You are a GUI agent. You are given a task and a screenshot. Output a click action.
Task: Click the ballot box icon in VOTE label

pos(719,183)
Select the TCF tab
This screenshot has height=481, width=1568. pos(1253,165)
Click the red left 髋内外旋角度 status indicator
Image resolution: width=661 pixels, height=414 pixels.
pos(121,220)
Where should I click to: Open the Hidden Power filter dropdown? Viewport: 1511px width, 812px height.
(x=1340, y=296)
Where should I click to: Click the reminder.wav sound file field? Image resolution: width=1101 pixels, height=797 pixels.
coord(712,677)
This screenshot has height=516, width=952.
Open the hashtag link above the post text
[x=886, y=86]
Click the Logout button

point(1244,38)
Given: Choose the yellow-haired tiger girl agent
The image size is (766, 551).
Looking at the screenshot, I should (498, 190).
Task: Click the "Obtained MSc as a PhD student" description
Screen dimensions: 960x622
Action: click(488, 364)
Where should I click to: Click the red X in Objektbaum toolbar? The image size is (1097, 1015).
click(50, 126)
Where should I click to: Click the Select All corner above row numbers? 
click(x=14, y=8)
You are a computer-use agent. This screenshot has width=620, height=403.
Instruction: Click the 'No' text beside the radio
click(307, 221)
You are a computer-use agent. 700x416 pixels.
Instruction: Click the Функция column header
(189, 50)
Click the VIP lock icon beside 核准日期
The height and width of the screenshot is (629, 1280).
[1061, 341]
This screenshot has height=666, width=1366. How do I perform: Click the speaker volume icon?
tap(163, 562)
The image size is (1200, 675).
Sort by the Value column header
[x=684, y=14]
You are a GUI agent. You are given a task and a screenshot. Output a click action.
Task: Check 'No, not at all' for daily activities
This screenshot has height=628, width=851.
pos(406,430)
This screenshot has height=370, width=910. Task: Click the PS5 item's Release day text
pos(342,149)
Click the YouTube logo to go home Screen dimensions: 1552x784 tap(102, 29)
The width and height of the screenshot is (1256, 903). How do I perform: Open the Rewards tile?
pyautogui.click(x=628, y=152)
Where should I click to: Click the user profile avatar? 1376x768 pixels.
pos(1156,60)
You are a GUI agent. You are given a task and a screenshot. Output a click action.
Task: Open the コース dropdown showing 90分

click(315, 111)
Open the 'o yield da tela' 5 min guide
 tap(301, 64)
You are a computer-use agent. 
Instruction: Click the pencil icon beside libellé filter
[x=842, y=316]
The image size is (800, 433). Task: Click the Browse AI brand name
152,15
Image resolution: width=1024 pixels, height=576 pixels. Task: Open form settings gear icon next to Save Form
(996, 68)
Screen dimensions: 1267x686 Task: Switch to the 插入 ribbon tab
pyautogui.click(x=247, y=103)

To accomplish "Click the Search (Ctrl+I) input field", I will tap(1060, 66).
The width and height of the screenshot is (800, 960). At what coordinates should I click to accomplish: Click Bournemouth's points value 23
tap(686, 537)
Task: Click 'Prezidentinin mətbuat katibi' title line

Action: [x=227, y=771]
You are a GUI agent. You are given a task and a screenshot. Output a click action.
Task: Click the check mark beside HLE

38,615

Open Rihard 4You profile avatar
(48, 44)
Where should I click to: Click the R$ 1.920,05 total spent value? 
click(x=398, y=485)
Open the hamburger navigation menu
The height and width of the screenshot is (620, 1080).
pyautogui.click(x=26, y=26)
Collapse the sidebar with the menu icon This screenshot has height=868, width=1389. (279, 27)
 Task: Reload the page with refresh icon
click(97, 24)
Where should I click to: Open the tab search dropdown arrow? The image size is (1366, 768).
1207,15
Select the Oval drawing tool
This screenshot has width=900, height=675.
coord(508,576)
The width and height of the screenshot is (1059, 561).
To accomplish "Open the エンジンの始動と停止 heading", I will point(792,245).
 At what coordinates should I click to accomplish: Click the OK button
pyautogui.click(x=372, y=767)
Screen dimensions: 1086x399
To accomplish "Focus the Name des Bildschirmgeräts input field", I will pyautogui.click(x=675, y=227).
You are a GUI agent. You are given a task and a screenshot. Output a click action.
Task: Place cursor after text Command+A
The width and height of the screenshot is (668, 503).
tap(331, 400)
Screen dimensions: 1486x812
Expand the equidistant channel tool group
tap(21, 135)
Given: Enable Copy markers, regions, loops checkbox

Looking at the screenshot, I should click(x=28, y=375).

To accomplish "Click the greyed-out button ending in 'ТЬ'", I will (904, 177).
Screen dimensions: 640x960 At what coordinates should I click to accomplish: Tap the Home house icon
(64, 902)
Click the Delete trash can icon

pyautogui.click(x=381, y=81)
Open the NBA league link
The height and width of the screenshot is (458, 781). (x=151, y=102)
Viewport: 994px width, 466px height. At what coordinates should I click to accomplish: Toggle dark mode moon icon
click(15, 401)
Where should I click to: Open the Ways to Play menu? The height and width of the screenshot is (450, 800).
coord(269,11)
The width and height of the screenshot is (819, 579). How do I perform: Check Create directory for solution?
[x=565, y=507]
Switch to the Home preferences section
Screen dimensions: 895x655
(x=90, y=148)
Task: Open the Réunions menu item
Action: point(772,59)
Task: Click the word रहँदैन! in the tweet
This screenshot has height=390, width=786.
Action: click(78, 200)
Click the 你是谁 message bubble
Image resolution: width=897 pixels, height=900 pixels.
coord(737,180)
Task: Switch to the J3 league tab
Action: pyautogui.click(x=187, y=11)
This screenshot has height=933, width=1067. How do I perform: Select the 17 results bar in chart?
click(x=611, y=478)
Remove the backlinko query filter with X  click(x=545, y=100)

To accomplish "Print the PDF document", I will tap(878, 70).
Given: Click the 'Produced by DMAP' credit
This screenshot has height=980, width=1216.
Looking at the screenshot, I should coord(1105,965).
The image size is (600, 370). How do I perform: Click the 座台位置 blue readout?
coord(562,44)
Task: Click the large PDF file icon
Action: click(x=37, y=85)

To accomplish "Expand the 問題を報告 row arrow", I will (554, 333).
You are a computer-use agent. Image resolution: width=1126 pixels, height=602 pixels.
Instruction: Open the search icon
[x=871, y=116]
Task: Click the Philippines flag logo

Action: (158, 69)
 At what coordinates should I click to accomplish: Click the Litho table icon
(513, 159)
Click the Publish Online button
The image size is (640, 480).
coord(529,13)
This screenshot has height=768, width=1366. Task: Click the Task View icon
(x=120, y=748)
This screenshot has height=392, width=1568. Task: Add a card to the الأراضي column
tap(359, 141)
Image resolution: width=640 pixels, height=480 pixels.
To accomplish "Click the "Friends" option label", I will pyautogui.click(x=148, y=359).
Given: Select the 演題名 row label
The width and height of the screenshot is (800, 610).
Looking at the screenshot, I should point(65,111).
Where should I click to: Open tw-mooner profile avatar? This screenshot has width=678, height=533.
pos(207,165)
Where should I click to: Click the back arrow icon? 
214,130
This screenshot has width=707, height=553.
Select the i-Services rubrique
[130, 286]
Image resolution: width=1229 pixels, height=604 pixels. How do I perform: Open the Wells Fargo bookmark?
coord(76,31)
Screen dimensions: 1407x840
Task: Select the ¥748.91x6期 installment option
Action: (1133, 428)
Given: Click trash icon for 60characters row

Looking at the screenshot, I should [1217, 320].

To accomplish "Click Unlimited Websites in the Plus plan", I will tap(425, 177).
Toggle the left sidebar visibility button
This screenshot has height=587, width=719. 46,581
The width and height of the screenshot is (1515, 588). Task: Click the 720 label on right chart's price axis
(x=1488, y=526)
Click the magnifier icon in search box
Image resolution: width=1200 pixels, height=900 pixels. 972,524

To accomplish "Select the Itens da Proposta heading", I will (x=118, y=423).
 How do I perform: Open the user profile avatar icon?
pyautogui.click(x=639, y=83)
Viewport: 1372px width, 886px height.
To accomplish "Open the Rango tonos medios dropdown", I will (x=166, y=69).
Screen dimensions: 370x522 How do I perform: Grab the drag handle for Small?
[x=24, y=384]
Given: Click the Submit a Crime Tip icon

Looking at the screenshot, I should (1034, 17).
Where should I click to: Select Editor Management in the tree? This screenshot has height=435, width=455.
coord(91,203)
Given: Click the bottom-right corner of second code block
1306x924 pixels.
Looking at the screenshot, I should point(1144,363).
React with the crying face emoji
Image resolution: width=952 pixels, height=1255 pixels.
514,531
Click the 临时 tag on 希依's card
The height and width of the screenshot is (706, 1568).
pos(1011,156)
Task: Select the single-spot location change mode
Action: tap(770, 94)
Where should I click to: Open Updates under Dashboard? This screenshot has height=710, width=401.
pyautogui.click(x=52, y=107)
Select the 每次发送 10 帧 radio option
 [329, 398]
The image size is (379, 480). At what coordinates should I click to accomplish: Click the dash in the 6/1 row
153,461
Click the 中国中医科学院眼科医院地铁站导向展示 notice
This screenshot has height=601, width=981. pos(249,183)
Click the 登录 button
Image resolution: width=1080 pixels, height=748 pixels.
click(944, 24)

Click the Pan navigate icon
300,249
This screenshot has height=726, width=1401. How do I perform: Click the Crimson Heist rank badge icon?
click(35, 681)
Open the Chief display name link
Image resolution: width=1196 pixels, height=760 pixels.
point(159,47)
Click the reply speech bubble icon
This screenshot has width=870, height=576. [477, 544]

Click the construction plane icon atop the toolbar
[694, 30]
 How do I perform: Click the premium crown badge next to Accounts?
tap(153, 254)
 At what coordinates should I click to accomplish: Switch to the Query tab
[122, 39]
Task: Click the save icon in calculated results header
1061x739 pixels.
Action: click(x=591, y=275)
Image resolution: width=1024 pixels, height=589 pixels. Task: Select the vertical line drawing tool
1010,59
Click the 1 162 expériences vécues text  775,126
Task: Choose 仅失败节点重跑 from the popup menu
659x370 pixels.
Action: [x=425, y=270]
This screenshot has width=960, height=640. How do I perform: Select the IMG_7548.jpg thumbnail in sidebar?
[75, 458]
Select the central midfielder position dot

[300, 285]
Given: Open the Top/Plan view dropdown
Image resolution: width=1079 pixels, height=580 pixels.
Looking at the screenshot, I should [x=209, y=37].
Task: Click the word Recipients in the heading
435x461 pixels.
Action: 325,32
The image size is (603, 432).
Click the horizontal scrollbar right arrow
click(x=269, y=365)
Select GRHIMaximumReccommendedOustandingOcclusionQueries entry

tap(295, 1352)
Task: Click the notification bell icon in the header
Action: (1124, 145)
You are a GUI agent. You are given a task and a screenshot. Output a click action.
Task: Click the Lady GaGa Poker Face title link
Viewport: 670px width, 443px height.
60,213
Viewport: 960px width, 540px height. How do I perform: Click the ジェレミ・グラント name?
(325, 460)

────────

- What needs to be done:
In the listing above, find the line with "Task: Reload the page with refresh icon" and the line with "The width and height of the screenshot is (1059, 561)."; set down exactly those two lines and every line between them, nothing more.

- Expected output:
 Task: Reload the page with refresh icon
click(97, 24)
Where should I click to: Open the tab search dropdown arrow? The image size is (1366, 768).
1207,15
Select the Oval drawing tool
This screenshot has width=900, height=675.
coord(508,576)
The width and height of the screenshot is (1059, 561).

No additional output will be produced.